"Congress Would Have Taken 100 More Years...": PM Modi Blasts Past Regimes

The Prime Minister was making his last speech in Parliament before the 2024 general election, and launched no-holds-barred attack on his rivals, specifically the Congress.

New Delhi:

A combative Prime Minister Narendra Modi ripped into the opposition Monday - taking special aim at the Congress - ahead of a general election due in less than three months, declaring the party "would have taken 100 more years" to achieve what his BJP had done in the past 10 years.

"Our goals are big and the world is seeing that. The pace at which work is progressing in India... Congress can't even imagine it. We built four crore houses for poor people... 80 lakh pukka houses. It would've taken 100 years for Congress to get this work done..." the Prime Minister said.

Responding to the Motion of Thanks on President Droupadi Murmu's speech last week, Prime Minister Modi fired a series of sharp jibes and jabs - met with cheers and thumping of desks by his MPs - at the Congress, which he held "responsible for the state of the opposition today".

"They (the Congress) failed and didn't allow other parties to perform... They have ruined Parliament, the opposition, and the country. I believe the country needs a strong opposition," he said, as he taunted his rivals for having "lost the will to fight..." "They will sit there for more time to come."

Mr Modi also took a dig at senior Congress leader Rahul Gandhi - who remains the de facto prime ministerial face of his party despite two consecutive Lok Sabha election defeats - and his "mohabbat ki dukaan" slogan. "They are trying to launch one product again and again..." he chuckled.

The Prime Minister also attacked former Prime Minister Jawaharlal Nehru, declaring the Congress had "never trusted India's potential". "Nehru said, 'In India there is no habit of working hard (like) Europeans, Americans.' This shows Nehru belittled Indians..." Mr Modi declared.

Mr Modi's attacks on the Congress are significant given the party is, nominally, the head of the INDIA bloc formed in July last year, which is supposed to unite the opposition in a bid to defeat the BJP.

The INDIA bloc, however, has struggled to overcome seat-sharing problems, with key members - like the Trinamool, the AAP, and the Samajwadi Party, challenging the Congress citing the national party's abysmal record in recent elections.

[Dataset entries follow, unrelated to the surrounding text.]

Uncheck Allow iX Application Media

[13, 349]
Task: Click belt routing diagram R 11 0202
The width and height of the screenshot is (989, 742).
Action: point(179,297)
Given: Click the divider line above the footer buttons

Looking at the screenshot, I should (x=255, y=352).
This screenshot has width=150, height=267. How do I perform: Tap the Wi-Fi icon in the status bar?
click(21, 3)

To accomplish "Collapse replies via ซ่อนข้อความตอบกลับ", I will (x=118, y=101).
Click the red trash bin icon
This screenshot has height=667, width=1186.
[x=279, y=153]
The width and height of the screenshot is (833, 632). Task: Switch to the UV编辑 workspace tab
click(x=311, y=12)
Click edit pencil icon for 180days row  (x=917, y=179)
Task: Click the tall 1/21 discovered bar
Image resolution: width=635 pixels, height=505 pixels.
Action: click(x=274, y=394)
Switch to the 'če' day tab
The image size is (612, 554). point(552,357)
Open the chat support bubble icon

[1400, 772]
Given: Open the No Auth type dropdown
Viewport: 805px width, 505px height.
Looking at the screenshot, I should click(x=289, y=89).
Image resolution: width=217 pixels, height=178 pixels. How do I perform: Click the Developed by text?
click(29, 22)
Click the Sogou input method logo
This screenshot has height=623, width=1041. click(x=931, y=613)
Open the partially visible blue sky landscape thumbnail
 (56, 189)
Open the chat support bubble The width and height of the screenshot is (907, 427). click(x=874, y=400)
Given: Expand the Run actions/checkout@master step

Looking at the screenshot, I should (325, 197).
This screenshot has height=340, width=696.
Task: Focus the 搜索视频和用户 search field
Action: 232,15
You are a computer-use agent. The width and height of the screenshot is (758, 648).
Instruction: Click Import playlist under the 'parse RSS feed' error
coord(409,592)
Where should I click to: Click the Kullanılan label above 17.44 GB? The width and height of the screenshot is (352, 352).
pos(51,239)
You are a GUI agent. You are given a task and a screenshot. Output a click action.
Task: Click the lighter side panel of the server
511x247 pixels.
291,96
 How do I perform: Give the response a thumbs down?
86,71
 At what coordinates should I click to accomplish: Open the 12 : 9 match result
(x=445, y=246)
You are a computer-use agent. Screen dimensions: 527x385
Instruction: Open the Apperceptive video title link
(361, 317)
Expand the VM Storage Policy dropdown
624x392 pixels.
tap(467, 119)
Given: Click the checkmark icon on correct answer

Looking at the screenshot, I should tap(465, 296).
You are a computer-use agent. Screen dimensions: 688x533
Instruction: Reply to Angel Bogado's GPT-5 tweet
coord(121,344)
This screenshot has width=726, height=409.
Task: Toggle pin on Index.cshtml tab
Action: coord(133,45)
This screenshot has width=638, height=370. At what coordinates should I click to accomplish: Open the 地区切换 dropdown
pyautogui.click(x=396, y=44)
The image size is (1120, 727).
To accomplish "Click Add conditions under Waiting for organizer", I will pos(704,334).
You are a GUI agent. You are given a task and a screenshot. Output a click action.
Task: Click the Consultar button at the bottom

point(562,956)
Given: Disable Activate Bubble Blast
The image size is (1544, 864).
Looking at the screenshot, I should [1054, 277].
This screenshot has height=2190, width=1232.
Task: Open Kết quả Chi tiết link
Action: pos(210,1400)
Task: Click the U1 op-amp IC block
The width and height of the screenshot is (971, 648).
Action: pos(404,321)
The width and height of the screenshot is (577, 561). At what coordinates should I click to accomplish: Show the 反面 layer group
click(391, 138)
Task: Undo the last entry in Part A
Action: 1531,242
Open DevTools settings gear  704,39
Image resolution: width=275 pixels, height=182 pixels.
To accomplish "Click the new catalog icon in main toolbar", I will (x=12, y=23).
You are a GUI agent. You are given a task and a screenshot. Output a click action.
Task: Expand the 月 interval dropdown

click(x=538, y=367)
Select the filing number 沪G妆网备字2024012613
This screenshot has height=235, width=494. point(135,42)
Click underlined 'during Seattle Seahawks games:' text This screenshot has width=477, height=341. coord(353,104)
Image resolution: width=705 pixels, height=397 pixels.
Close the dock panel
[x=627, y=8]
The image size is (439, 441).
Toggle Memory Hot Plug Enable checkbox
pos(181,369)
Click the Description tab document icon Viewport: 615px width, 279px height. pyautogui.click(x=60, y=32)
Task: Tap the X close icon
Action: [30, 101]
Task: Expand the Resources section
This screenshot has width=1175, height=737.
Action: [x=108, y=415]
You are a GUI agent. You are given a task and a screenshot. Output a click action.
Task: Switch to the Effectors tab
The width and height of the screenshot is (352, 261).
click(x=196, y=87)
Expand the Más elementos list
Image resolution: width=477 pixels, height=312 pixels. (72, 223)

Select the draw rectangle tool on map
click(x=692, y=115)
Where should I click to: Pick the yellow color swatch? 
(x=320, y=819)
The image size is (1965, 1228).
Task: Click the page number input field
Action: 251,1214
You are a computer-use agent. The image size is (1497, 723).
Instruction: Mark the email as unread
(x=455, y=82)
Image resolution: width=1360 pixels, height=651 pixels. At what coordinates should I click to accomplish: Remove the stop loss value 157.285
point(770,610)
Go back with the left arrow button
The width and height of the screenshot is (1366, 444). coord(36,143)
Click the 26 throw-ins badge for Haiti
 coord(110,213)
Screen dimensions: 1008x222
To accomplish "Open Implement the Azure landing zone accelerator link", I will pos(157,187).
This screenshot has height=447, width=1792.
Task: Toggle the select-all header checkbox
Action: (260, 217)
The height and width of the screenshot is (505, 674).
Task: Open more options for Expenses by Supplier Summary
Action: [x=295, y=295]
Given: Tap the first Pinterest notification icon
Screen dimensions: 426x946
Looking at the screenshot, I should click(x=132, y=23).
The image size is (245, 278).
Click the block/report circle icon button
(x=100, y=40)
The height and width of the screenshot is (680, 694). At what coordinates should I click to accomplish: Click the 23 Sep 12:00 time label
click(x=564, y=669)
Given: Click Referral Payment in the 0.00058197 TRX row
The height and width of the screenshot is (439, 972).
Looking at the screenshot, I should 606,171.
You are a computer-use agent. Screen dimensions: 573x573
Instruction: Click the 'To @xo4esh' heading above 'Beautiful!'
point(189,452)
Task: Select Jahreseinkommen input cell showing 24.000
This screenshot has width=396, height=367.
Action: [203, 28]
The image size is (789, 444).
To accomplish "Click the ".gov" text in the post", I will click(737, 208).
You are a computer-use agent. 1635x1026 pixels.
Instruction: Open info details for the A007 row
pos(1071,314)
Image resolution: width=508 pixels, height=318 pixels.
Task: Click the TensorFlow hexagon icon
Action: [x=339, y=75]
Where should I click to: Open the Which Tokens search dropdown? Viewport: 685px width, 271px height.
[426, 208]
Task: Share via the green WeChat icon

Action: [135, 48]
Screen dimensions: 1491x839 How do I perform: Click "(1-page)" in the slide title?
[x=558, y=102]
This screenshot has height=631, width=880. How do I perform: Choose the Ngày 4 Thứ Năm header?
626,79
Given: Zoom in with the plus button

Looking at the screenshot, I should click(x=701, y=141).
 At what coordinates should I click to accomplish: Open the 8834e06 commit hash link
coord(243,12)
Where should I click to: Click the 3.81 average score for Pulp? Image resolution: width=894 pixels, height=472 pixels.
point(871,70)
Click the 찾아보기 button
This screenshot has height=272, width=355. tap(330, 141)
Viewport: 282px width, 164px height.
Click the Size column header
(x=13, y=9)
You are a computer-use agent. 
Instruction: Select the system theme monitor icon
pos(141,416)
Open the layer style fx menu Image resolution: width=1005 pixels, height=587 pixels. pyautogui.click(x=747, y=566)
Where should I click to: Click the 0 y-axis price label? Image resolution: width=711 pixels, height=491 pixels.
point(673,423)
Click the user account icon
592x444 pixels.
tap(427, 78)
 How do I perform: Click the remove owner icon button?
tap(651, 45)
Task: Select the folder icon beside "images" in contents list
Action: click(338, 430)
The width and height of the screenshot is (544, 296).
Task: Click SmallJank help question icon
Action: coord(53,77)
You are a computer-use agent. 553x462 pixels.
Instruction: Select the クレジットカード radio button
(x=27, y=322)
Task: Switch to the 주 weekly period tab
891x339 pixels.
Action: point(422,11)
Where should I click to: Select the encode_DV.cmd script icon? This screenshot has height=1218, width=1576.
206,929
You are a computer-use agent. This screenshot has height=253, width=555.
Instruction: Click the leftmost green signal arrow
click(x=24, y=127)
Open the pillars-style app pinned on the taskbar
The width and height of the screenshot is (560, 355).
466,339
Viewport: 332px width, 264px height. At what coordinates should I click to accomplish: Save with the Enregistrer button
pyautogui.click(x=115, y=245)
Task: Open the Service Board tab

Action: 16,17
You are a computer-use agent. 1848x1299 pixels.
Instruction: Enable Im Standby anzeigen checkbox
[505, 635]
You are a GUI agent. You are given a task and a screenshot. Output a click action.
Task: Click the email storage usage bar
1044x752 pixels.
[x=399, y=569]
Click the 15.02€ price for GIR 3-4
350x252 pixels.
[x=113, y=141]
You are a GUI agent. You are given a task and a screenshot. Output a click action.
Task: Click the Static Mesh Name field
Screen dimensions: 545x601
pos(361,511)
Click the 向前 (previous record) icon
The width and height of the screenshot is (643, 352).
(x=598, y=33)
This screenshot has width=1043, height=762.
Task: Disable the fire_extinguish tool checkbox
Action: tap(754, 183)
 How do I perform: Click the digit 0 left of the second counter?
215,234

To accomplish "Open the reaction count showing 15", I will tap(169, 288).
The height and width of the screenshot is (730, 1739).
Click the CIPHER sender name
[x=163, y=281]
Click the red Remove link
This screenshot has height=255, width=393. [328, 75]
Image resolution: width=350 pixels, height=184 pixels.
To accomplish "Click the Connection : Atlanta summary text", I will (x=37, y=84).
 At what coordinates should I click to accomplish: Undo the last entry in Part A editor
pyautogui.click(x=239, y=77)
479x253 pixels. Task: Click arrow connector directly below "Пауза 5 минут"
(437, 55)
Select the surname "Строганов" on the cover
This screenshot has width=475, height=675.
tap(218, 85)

In fact, Bihar Chief Minister Nitish Kumar - seen as a founding member of INDIA - last month walked out of the grouping and re-aligned with the BJP

Exuding confidence, the Prime Minister began his speech with taunts aimed at an opposition that has, by and large, failed to beat his BJP in elections over the past decade. "... can say it is clear they will sit there (gesturing to the opposition benches) for more time to come," he chuckled.

"I can see many in the opposition have lost hope... strength to even fight elections. I've heard many want to go to Rajya Sabha instead of Lok Sabha. The President's address is, in a way, based on facts and truth... and is a big proof of reality that is presented in front of people," the Prime Minister said.

"Look at the Congress' situation. (Congress chief Mallikarjun) Kharge had to move the House and (former leader) Ghulam Nabi Azad had to leave the party," he continued

The PM also exploded in anger when an opposition MP complained the President's speech did not mention minorities. "According to you women and farmers are not minorities? Till when will you keep dividing society?"